Batticaloa,was the focus of attention on the 24th of October 2018 due to the palmyra planting event which was conducted on a grand scale, covering a stretch of 25 km- the longest bio-fence planting venture in Sri Lanka. This initiation was coupled with the national “Vanaroda” programme and developed as a landmark event by the Divisional Secretariat and the Government Agent of Batticaloa. After much preparation, the culmination of the initiative was successfully implemented in seven villages simultaneously, while the main event was held at Selvapuram Village.

It saw the participation of many stakeholders and distinguished guests such as M.Uthayakumar- Government agent from the District Secretariat, R. Rakulanayahi- Divisional Secretary, S. Puvanenthiran – Assistant Divisional Secretary, Assistant Director Planning, Accountant and staff from the Porathivupattu Divisional Secretary office, District Manager and staff from the Palmyra Development Board, District Ranger and Base Ranger officer from Wildlife Department, Grama Niladaris from many GN divisions, President and Secretary of the District Farmer Forum, Village level organization members from Farmer Organizations, Rural Development Society, Sithamu Women Farmer Organization, Livestock Farmer Organisation, Temple Society, Inland Fishing Community, students and Scouts from the Porathivupattu Division.

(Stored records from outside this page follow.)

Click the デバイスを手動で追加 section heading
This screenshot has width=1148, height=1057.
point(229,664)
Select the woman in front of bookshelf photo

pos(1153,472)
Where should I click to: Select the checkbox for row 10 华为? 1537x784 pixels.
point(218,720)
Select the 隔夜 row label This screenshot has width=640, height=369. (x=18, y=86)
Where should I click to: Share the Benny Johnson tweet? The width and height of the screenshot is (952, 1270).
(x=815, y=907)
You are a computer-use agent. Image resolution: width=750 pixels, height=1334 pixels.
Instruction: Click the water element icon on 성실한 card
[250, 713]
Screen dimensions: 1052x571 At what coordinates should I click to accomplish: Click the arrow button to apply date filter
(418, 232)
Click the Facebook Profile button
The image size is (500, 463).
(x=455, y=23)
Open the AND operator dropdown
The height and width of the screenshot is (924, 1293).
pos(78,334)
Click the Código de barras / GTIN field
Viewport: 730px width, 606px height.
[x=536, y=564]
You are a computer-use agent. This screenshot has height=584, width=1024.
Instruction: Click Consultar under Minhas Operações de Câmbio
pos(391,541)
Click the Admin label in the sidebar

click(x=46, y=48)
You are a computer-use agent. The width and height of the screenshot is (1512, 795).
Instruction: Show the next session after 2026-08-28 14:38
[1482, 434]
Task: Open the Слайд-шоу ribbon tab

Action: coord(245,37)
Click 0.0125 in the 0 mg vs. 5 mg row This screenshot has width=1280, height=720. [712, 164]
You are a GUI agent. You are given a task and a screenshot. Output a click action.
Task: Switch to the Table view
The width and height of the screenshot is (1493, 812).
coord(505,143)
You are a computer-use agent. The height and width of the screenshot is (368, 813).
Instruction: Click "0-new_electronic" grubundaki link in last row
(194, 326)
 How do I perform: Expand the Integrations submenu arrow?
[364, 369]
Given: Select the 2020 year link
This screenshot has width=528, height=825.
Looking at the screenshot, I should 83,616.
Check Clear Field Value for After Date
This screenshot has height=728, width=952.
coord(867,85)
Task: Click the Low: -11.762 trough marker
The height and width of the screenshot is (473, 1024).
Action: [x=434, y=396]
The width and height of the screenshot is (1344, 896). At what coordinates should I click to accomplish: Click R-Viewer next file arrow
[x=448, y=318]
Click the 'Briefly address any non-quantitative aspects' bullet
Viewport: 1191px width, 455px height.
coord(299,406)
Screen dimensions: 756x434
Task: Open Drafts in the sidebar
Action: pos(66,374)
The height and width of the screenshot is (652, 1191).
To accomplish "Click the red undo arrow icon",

This activity was designed from the Improved and Inclusive Farming Practices project of the Adventist Development and Relief agency (ADRA) Sri Lanka in collaboration with Oxfam and funded by Private Grants of ADRA International.

Once the palmyra seeds grow it will function as a live fence, with a six feet gap between the tress and three feet gap between the layers which will feature three layers for further protection. Since the palmyra tree contains sharp edges, it is bound to keep the wild elephants at bay and prevent them from attacking the villagers. Once the tree starts to bear fruits, the elephants too will benefit from it, along with the people as various parts of the tree are hugely beneficial for humans and animals alike;

1. The Palmyra Development Board (PDB) continues to purchase hand crafts made with palmyra leaves for export to European countries. This is a livelihood for many women and conducted in a large scale through training mechanisms.

2. The high nutrition of the fruit pulp is sufficient to feed both humans and animals for a period of 3-4 months when in season.

3. During the war, people in the Northern Province used the pulp to wash their clothes.

4. Every year, each tree produces nearly a thousand seeds and people cultivate the seeds and harvests their root which garners many by-products, which has enabled many families to establish income generation activities.

5. Firewood from the leaf bark is used as an energy source.